Yep.  I also checked them after your patch yesterday and they matched.

> (NB: I think (a+b)*(a+b) would be clearer that a*a + b2 + _2ab.)

Makes sense.  Feel free to make that change.

> 2. Alternatives for calculation of 'feasible'
> ---------------------------------------------
>
> 0)  the current code, as discussed above.
>
> 1)  feasible = 1;
>
>      This is admissible, because ADD() does its own checks, but defeats
>      the purpose of avoiding sqrt calculations.
>
> 2)  feasible = fabs(3*a + 8*b + 8*c)<  fabs(a) + fabs(4*a + 8*b);
>
>      This is based on writing
>
>          p(t) = a*t² + 2*b*t + c
>               = a*(t-1/2)² + (2*b+a)(t-1/2) + a/4 + b + c
>               = a*((t-1/2)²-1/8) + (2*b+a)(t-1/2) + 3/8 a + b + c
>
>      If p(t) = 0, and 0<  t<  1, then
>          |3/8 a + b + c| = |a*((t-1/2)²-1/8) + (2*b+a)(t-1/2)|
>                         <= |a*((t-1/2)²-1/8)| + |(2*b+a)(t-1/2)|
>                         <   |a/8| + |(2b+a)/2|
>
>      which, after multiplying by 8 gives the test above.
>
>      The test may miss cases when there are no roots in (0,1),
>      but it's quite cheap.
>
> 3)  double p1 = a + 2*b + c;
>      if (c<  0&&  p1>  0)
>          feasible = TRUE;
>      else if (c>  0&&  p1<  0)
>          feasible = TRUE;
>      else if (a<  0)
>          feasible = b>  0&&  b<  -a&&  c<  0;
>      else
>          feasible = b<  0&&  b>  -a&&  c>  0;
>
>      We have p(0) = c and p(1) = a + 2*b + c. By the intermediate value
>      theorem, we have a root in (0,1) if the signs of p(0) and p(1)
>      differ. This case is handled by the first two ifs.
>
>      If p(0) and p(1) have the same sign, then there can only be a
>      root if the extremum of p(t) lies in (0,1), i.e. if
>      0<  -b/a<  1, or 0 # b # -a.
>
>      We already know that p has two roots, so p(-b/a) and a have
>      different signs. There is a root in (0,1) if the sign of the
>      extremum and the signs of p(0) differ.
>
>      If a<  0, the condition become 0<  b<  -a and p(0) = c<  0.
>
>      For a>  0, the comparisons get turned around.
>
>      The huge penalty on mispredicted jumps makes this version
>      unattractive on most modern processors. But it may be useful
>      on embedded hardware with very poor FPUs.
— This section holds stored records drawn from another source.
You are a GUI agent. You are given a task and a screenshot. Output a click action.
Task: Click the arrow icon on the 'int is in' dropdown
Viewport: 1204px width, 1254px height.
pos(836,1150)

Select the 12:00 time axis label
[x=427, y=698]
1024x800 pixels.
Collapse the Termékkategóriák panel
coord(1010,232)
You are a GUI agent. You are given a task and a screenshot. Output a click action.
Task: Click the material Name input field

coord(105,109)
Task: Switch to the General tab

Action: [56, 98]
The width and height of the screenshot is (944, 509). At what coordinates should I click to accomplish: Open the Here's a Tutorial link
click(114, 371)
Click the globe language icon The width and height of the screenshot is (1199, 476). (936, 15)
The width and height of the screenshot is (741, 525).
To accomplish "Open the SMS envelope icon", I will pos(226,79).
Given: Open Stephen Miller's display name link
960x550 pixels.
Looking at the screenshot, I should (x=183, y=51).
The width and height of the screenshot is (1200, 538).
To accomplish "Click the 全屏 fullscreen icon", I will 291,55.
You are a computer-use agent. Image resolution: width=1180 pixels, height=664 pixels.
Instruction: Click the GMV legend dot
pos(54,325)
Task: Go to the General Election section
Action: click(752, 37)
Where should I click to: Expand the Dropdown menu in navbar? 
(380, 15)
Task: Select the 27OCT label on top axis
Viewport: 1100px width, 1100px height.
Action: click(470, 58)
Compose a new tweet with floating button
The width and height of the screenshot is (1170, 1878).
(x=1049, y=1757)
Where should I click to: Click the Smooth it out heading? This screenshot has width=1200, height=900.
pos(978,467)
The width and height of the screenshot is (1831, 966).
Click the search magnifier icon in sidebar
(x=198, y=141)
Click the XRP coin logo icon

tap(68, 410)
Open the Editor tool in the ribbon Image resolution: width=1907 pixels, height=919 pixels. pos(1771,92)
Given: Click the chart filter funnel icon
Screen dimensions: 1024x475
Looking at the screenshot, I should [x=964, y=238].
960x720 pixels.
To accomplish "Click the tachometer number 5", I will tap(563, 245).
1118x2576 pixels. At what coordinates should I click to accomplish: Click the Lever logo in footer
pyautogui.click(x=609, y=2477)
It can be improved on modern processors by using constructions like
(c < 0) ^ (p1 > 0).

> Experimentally, using Soeren's curve in various orientation as the
> test case, variant 2) generates about 1% false positives. A similar
> test with circles of radius 50 produced no false positives. I don't
> know how representative these two examples are.
>
>
> 3. Conclusion
> -------------
>
> The current code is correct and works. It could be a bit more readable;
> replacing a*a + b2 + _2ab by (a + b)*(a + b) would help.
>
> Personally, I'm fond of variant 2) above, because it's quite effective
> and easier to understand than the current code.

Well, for me variants 1) and 3) are easier to understand :).  At least before

> Bertram
>
> P.S. I have the beginnings of a test case for these cairo_in_foo bugs;
>      see attachment. Is there an established way of incorporating non-
>      visual tests into the testsuite?

There are some.  See font-options.c test for example.